→ What you have to do:
Word for word, reproduce every record in the listing below.
>>>>
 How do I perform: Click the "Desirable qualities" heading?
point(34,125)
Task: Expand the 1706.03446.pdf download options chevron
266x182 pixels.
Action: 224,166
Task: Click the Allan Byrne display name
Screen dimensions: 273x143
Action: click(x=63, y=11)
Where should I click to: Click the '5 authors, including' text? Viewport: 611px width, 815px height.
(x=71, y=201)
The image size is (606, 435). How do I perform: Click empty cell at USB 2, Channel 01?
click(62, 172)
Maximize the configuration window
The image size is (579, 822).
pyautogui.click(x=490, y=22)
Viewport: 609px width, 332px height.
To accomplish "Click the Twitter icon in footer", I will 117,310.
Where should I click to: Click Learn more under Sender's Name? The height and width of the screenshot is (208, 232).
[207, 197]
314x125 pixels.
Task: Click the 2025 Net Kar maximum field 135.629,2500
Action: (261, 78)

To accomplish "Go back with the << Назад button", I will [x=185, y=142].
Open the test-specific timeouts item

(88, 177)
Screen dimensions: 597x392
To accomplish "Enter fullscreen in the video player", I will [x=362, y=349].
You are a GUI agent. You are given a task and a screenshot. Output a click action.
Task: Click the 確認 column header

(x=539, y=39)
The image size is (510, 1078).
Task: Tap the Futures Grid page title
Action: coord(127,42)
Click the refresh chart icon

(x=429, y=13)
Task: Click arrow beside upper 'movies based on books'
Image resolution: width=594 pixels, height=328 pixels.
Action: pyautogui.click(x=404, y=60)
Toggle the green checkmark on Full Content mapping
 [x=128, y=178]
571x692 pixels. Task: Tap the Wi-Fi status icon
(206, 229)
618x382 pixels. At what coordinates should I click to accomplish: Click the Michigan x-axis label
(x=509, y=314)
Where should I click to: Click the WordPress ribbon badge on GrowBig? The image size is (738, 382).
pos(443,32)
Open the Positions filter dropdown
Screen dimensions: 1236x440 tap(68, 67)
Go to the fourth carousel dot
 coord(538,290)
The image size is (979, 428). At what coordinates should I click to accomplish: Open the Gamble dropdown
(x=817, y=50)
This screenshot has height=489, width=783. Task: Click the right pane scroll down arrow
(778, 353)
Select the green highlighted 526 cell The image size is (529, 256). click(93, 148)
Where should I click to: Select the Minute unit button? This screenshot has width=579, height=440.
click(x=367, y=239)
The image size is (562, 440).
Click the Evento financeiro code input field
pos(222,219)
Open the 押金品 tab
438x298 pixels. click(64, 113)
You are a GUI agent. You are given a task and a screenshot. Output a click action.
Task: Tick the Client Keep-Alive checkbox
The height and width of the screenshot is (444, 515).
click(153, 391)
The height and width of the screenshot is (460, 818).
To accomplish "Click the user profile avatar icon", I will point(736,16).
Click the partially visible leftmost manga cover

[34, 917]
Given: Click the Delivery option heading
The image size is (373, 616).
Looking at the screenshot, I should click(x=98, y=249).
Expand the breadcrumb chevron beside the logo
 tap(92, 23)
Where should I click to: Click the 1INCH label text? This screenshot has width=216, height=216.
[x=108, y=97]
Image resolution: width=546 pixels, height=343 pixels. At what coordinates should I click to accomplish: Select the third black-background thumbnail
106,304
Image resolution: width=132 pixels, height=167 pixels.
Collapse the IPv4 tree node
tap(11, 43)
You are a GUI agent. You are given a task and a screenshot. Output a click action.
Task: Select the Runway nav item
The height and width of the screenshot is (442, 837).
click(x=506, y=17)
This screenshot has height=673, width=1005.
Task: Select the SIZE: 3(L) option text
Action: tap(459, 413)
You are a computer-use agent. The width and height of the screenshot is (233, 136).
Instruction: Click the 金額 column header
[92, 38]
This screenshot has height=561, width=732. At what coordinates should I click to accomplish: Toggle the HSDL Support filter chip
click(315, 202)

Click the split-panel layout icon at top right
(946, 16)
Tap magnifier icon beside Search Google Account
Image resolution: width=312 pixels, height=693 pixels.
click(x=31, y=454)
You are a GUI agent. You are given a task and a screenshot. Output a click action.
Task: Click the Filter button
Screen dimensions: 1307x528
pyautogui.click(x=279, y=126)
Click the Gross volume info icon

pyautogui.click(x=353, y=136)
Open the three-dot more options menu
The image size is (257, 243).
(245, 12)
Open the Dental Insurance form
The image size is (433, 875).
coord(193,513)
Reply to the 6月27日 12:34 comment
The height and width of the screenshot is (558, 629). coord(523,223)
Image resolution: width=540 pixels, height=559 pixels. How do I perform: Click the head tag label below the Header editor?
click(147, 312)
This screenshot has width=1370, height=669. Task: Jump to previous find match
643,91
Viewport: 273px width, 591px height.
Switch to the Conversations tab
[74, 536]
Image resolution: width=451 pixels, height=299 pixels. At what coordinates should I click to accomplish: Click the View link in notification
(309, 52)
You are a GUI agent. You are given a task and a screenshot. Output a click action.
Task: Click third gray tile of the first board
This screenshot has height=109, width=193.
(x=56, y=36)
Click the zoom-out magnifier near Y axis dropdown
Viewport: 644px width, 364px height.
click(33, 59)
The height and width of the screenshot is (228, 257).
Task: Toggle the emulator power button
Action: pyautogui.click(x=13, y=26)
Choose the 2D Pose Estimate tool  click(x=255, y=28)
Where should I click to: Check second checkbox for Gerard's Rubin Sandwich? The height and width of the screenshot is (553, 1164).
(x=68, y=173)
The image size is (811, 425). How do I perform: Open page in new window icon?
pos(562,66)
<<<<
→ Your response:
 How do I perform: Click the "Desirable qualities" heading?
point(34,125)
Task: Expand the 1706.03446.pdf download options chevron
266x182 pixels.
Action: 224,166
Task: Click the Allan Byrne display name
Screen dimensions: 273x143
Action: click(x=63, y=11)
Where should I click to: Click the '5 authors, including' text? Viewport: 611px width, 815px height.
(x=71, y=201)
The image size is (606, 435). How do I perform: Click empty cell at USB 2, Channel 01?
click(62, 172)
Maximize the configuration window
The image size is (579, 822).
pyautogui.click(x=490, y=22)
Viewport: 609px width, 332px height.
To accomplish "Click the Twitter icon in footer", I will 117,310.
Where should I click to: Click Learn more under Sender's Name? The height and width of the screenshot is (208, 232).
[207, 197]
314x125 pixels.
Task: Click the 2025 Net Kar maximum field 135.629,2500
Action: (261, 78)

To accomplish "Go back with the << Назад button", I will [x=185, y=142].
Open the test-specific timeouts item

(88, 177)
Screen dimensions: 597x392
To accomplish "Enter fullscreen in the video player", I will [x=362, y=349].
You are a GUI agent. You are given a task and a screenshot. Output a click action.
Task: Click the 確認 column header

(x=539, y=39)
The image size is (510, 1078).
Task: Tap the Futures Grid page title
Action: coord(127,42)
Click the refresh chart icon

(x=429, y=13)
Task: Click arrow beside upper 'movies based on books'
Image resolution: width=594 pixels, height=328 pixels.
Action: pyautogui.click(x=404, y=60)
Toggle the green checkmark on Full Content mapping
 [x=128, y=178]
571x692 pixels. Task: Tap the Wi-Fi status icon
(206, 229)
618x382 pixels. At what coordinates should I click to accomplish: Click the Michigan x-axis label
(x=509, y=314)
Where should I click to: Click the WordPress ribbon badge on GrowBig? The image size is (738, 382).
pos(443,32)
Open the Positions filter dropdown
Screen dimensions: 1236x440 tap(68, 67)
Go to the fourth carousel dot
 coord(538,290)
The image size is (979, 428). At what coordinates should I click to accomplish: Open the Gamble dropdown
(x=817, y=50)
This screenshot has height=489, width=783. Task: Click the right pane scroll down arrow
(778, 353)
Select the green highlighted 526 cell The image size is (529, 256). click(93, 148)
Where should I click to: Select the Minute unit button? This screenshot has width=579, height=440.
click(x=367, y=239)
The image size is (562, 440).
Click the Evento financeiro code input field
pos(222,219)
Open the 押金品 tab
438x298 pixels. click(64, 113)
You are a GUI agent. You are given a task and a screenshot. Output a click action.
Task: Tick the Client Keep-Alive checkbox
The height and width of the screenshot is (444, 515).
click(153, 391)
The height and width of the screenshot is (460, 818).
To accomplish "Click the user profile avatar icon", I will point(736,16).
Click the partially visible leftmost manga cover

[34, 917]
Given: Click the Delivery option heading
The image size is (373, 616).
Looking at the screenshot, I should click(x=98, y=249).
Expand the breadcrumb chevron beside the logo
 tap(92, 23)
Where should I click to: Click the 1INCH label text? This screenshot has width=216, height=216.
[x=108, y=97]
Image resolution: width=546 pixels, height=343 pixels. At what coordinates should I click to accomplish: Select the third black-background thumbnail
106,304
Image resolution: width=132 pixels, height=167 pixels.
Collapse the IPv4 tree node
tap(11, 43)
You are a GUI agent. You are given a task and a screenshot. Output a click action.
Task: Select the Runway nav item
The height and width of the screenshot is (442, 837).
click(x=506, y=17)
This screenshot has height=673, width=1005.
Task: Select the SIZE: 3(L) option text
Action: tap(459, 413)
You are a computer-use agent. The width and height of the screenshot is (233, 136).
Instruction: Click the 金額 column header
[92, 38]
This screenshot has height=561, width=732. At what coordinates should I click to accomplish: Toggle the HSDL Support filter chip
click(315, 202)

Click the split-panel layout icon at top right
(946, 16)
Tap magnifier icon beside Search Google Account
Image resolution: width=312 pixels, height=693 pixels.
click(x=31, y=454)
You are a GUI agent. You are given a task and a screenshot. Output a click action.
Task: Click the Filter button
Screen dimensions: 1307x528
pyautogui.click(x=279, y=126)
Click the Gross volume info icon

pyautogui.click(x=353, y=136)
Open the three-dot more options menu
The image size is (257, 243).
(245, 12)
Open the Dental Insurance form
The image size is (433, 875).
coord(193,513)
Reply to the 6月27日 12:34 comment
The height and width of the screenshot is (558, 629). coord(523,223)
Image resolution: width=540 pixels, height=559 pixels. How do I perform: Click the head tag label below the Header editor?
click(147, 312)
This screenshot has width=1370, height=669. Task: Jump to previous find match
643,91
Viewport: 273px width, 591px height.
Switch to the Conversations tab
[74, 536]
Image resolution: width=451 pixels, height=299 pixels. At what coordinates should I click to accomplish: Click the View link in notification
(309, 52)
You are a GUI agent. You are given a task and a screenshot. Output a click action.
Task: Click third gray tile of the first board
This screenshot has height=109, width=193.
(x=56, y=36)
Click the zoom-out magnifier near Y axis dropdown
Viewport: 644px width, 364px height.
click(33, 59)
The height and width of the screenshot is (228, 257).
Task: Toggle the emulator power button
Action: pyautogui.click(x=13, y=26)
Choose the 2D Pose Estimate tool  click(x=255, y=28)
Where should I click to: Check second checkbox for Gerard's Rubin Sandwich? The height and width of the screenshot is (553, 1164).
(x=68, y=173)
The image size is (811, 425). How do I perform: Open page in new window icon?
pos(562,66)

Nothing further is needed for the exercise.